Like all Standards, the top of the body and the fretboard were both bound. The binding was an aged, off white color, and really suited the guitar well.
Unlike most Epiphones, even the more expensive models, this particular guitar featured a pair of US made Gibson Burstbucker pickups. On top of that, it was loaded with high end electronics, including CTS pots, Mallory 150 polyester film caps, and even a Switchcraft toggle switch.
For hardware it came with Kluson style Epiphone Deluxe vintage tuners, and a beautifully finished tune-o-matic bridge and stopbar tailpiece. This model even comes with an Epiphone hard sided case that typically retails for around $200 on its own.
Performance / Sound
Without giving it all away right at the beginning, this was without a doubt one of the best Epiphone Les Pauls we’ve had the opportunity to review. It was a real player’s guitar, smooth and comfortable, with enough weight to let us know we were playing a Les Paul, but not so heavy that it would cause fatigue with extended use.
We found that it was well set up right out of the box, with a fantastic low action that paired beautifully with the Medium C neck. It played fast, and we didn’t experience any noticeable fret buzz.
The Gibson Burstbucker pickups made a huge difference over the Epiphone pickups we’ve played on other models. From a sound perspective, it really was indistinguishable from a Gibson model. We found the lows and lower mids to be rich and velvety smooth, and when pushed hard in the mids and upper mids, they truly growled.
No matter how hard we pushed in any of the three pickup settings, we never found it to be muddy, something that can’t always be said about Epiphones equipped with the Epiphone version of the Burstbucker pickups.
When we wanted to keep things clean, it took no effort whatsoever. With the neck pickup selected, the tone rolled back to 7, and the clean channel active on the Katana 50, the blues tones were just magical.
Other Guitars to Consider
As much as we love the Epiphone 1959 Les Paul Standard, there are some killer alternatives on the market, too. If you’re thinking you’d like to take a look at some different options before making a decision, here are a couple that we highly recommend.
The Epiphone Slash Les Paul Standard is a faithful reproduction of Slash’s Appetite for Destruction era guitars. It features custom vintage voiced pickups and a Slash spec C profile neck. It’s a more contemporary take on the Les Paul than the 1959 Standard, and is definitely going to keep GNR fans happy.
You wouldn’t be alone in thinking that almost $900 for an Epiphone seems a lot. This is a talking point that often comes up, and in this case, the most logical recommendation is the Entry Level Gibson Les Paul Tribute. For a small bump in price over the Epiphone you’ll get a US made Gibson with a genuine nitro finish. It offers similar playability and feel to the Epi, but of course the major advantage is increased resale value.
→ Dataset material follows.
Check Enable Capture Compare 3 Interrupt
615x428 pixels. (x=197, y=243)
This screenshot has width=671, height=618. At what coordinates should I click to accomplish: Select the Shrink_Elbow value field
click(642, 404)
Final Thoughts on the Epiphone 1959 Les Paul Standard
The Epiphone 1959 Les Paul Standard is truly a phenomenal guitar. If, like most average players, you find that $7000 is a simply unattainable price for a guitar, this Epiphone will get you at least 75% of the way to the original Gibson.
Of course, when it comes to the feel and playability, the Gibson is the superior guitar, but this only applies if you’ve actually played the Gibson – if not, like us, you’ll probably be absolutely blown away by the tone and overall feel of this fantastic Epiphone.
So, as for whether Gibson are trying to make people second guess their purchases by authorizing such a high quality Epiphone – this probably isn’t the case, but if you do get the opportunity to own one of these Epi ’59 standards, we still recommend you jump at the chance.